At Thu Jul 28, 12:59:00 PM, Blogger Tim Bulkeley said...

I beleive the New English Bible team made this a focus, so perhaps the Revised English Bible team continued the tradition?

 
At Thu Jul 28, 05:00:00 PM, Anonymous Anonymous said...

Howdy, Trevor. I have advocated the need for translator teams to examine the oral component of translations for years. I am glad that someone else has joined the chorus!

And yes, there is another translation that had been tested extensively for its oral quality. I had served as pastor at congregations, and we tested it by using it regularly in worship. That translation is God's Word. The single column format and page layout were also designed specifically to help oral readers of the translation. I find that GW is still one of the best oral translations available.

 
At Fri Jul 29, 06:28:00 AM, Blogger Trevor Jenkins said...

I can't find any mention in Geoffrey Hunt's short book describing the creation of the NEB that the translators read their work aloud. The high-brow language of the NEB might have changed if proposed texts had been read aloud. They could have met the needs of one of their target groups (children) that way. In Roger Coleman's companion volume on the REB process there is a quote from one of the earliest (from 1949) memoranda about the need for the NEB saying "it is not intended ... for reading in church ..."! Like Hunt, Coleman appears to be quiet about any occasions when the revisers read their work aloud.

Thanks for the heads' up about the God's Word process. My printed copy has not yet arrived. But have now found the GW team talk about this critical aspect of the process on the web site for the translation.

Hunt, Coleman and the GW team do all mention an different issue that I would like to address sometime in a later guest blog. This also has implications for dyslexics but even more so for average readers of the Bible text.

 
At Fri Jul 29, 10:48:00 AM, Blogger Peter Kirk said...

Trevor wrote: "The high-brow language of the NEB might have changed if proposed texts had been read aloud."

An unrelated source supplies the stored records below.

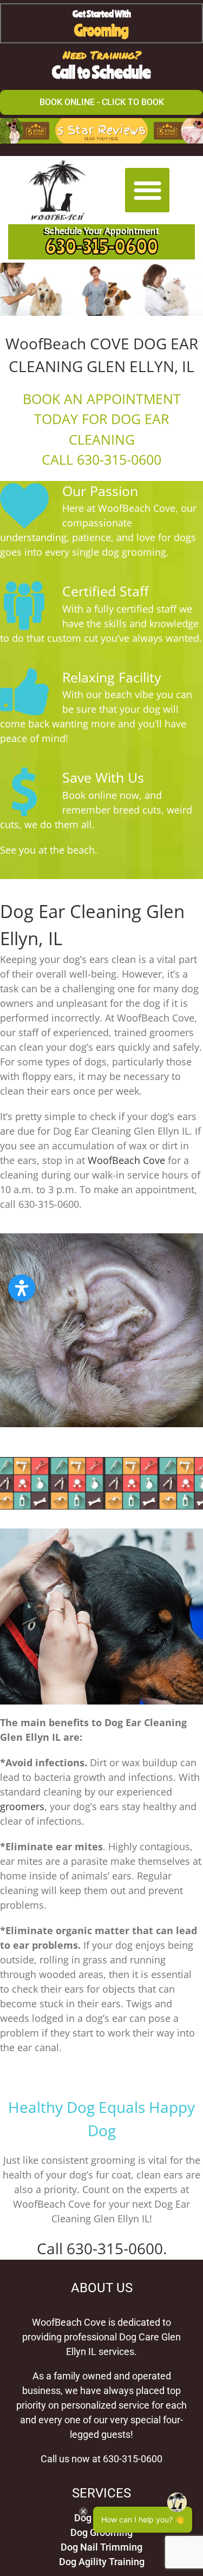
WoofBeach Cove (126, 1160)
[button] (147, 190)
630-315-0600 (101, 246)
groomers (22, 1806)
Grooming (101, 30)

Well, maybe, but not necessarily. It would depend who it was read out to. If it was merely read about among the peer group of academics who translated it, then that might have avoided certain errors, but it would not have changed the general high-brow language. After all, this was a group who would have been used to reading academic papers to one another. But such papers would not typically have followed guidelines like the following just posted by Dan: "• Communicate; don't try to impress // • Select appropriate words; unfamiliar jargon confuses the reader ... // • Use the active voice rather than the passive to achieve better readability". And while the academics would have been used to criticising these papers, this would have been not for their style but for their content.